Re: Best alternative for Category Type in Spark Dataframe

Posted by Saatvik Shah <sa...@gmail.com>.

Thanks guys,

You'll have given a number of options to work with.

The thing is that Im working in a production environment where it might be
necessary to ensure that no one erroneously inserts new records in those
specific columns which should be the Category data type. The best
alternative there would be to have a Category-like dataframe column
datatype, without the additional overhead of running a transformer. Is that
possible?

Thanks and Regards,
Saatvik

On Sat, Jun 17, 2017 at 11:15 PM, Pralabh Kumar <pr...@gmail.com>
wrote:

> make sense :)
>
> On Sun, Jun 18, 2017 at 8:38 AM, 颜发才(Yan Facai) <fa...@gmail.com>
> wrote:
>
>> Yes, perhaps we could use SQLTransformer as well.
>>
>> http://spark.apache.org/docs/latest/ml-features.html#sqltransformer
>>
>> On Sun, Jun 18, 2017 at 10:47 AM, Pralabh Kumar <pr...@gmail.com>
>> wrote:
>>
>>> Hi Yan
>>>
>>> Yes sql is good option , but if we have to create ML Pipeline , then
>>> having transformers and set it into pipeline stages ,would be better option
>>> .
>>>
>>> Regards
>>> Pralabh Kumar
>>>
>>> On Sun, Jun 18, 2017 at 4:23 AM, 颜发才(Yan Facai) <fa...@gmail.com>
>>> wrote:
>>>
>>>> To filter data, how about using sql?
>>>>
>>>> df.createOrReplaceTempView("df")
>>>> val sqlDF = spark.sql("SELECT * FROM df WHERE EMOTION IN (HAPPY,SAD,ANGRY,NEUTRAL,NA)")
>>>>
>>>> https://spark.apache.org/docs/latest/sql-programming-guide.html#sql
>>>>
>>>>
>>>>
>>>> On Fri, Jun 16, 2017 at 11:28 PM, Pralabh Kumar <pralabhkumar@gmail.com
>>>> > wrote:
>>>>
>>>>> Hi Saatvik
>>>>>
>>>>> You can write your own transformer to make sure that column contains
>>>>> ,value which u provided , and filter out rows which doesn't follow the
>>>>> same.
>>>>>
>>>>> Something like this
>>>>>
>>>>>
>>>>> case class CategoryTransformer(override val uid : String) extends
>>>>> Transformer{
>>>>>   override def transform(inputData: DataFrame): DataFrame = {
>>>>>     inputData.select("col1").filter("col1 in ('happy')")
>>>>>   }
>>>>>   override def copy(extra: ParamMap): Transformer = ???
>>>>>   @DeveloperApi
>>>>>   override def transformSchema(schema: StructType): StructType ={
>>>>>    schema
>>>>>   }
>>>>> }
>>>>>
>>>>>
>>>>> Usage
>>>>>
>>>>> val data = sc.parallelize(List("abce","happy")).toDF("col1")

• **Supplied information**
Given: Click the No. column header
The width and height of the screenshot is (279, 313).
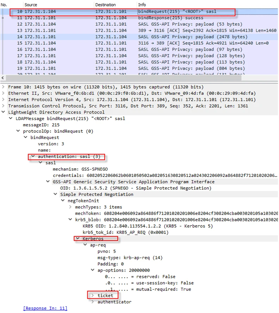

• **List of tasks**
[A] From the Spark category-type thread, transcribe the part that opens with the words containing "Re: Best alternative" and closes with "to work with.".
[B] Answer these from the Spark category-type thread:
(i) Which column name appears in the WHERE clause of the SQL query?
(ii) According to Pralabh Kumar, what is the better option if an ML Pipeline has to be created?
(iii) What overhead does Saatvik Shah want to avoid with a Category-like column datatype?
[C] Carry the thread on category types in Spark DataFrames forward from its last shown line.

• **Results of the exercise**
[A]
Re: Best alternative for Category Type in Spark Dataframe

Posted by Saatvik Shah <sa...@gmail.com>.

Thanks guys,

You'll have given a number of options to work with.

[B]
(i) EMOTION
(ii) Having transformers and setting them into pipeline stages.
(iii) The additional overhead of running a transformer.

[C]
>>>>> val trans = new CategoryTransformer("1")
>>>>> data.show()
>>>>> trans.transform(data).show()
>>>>>
>>>>>
>>>>> This transformer will make sure , you always have values in col1 as
>>>>> provided by you.
>>>>>
>>>>>
>>>>> Regards
>>>>> Pralabh Kumar
>>>>>
>>>>> On Fri, Jun 16, 2017 at 8:10 PM, Saatvik Shah <
>>>>> saatvikshah1994@gmail.com> wrote:
>>>>>
>>>>>> Hi Pralabh,
>>>>>>
>>>>>> I want the ability to create a column such that its values be
>>>>>> restricted to a specific set of predefined values.
>>>>>> For example, suppose I have a column called EMOTION: I want to ensure
>>>>>> each row value is one of HAPPY,SAD,ANGRY,NEUTRAL,NA.
>>>>>>
>>>>>> Thanks and Regards,
>>>>>> Saatvik Shah
>>>>>>
>>>>>>
>>>>>> On Fri, Jun 16, 2017 at 10:30 AM, Pralabh Kumar <
>>>>>> pralabhkumar@gmail.com> wrote:
>>>>>>
>>>>>>> Hi satvik
>>>>>>>
>>>>>>> Can u please provide an example of what exactly you want.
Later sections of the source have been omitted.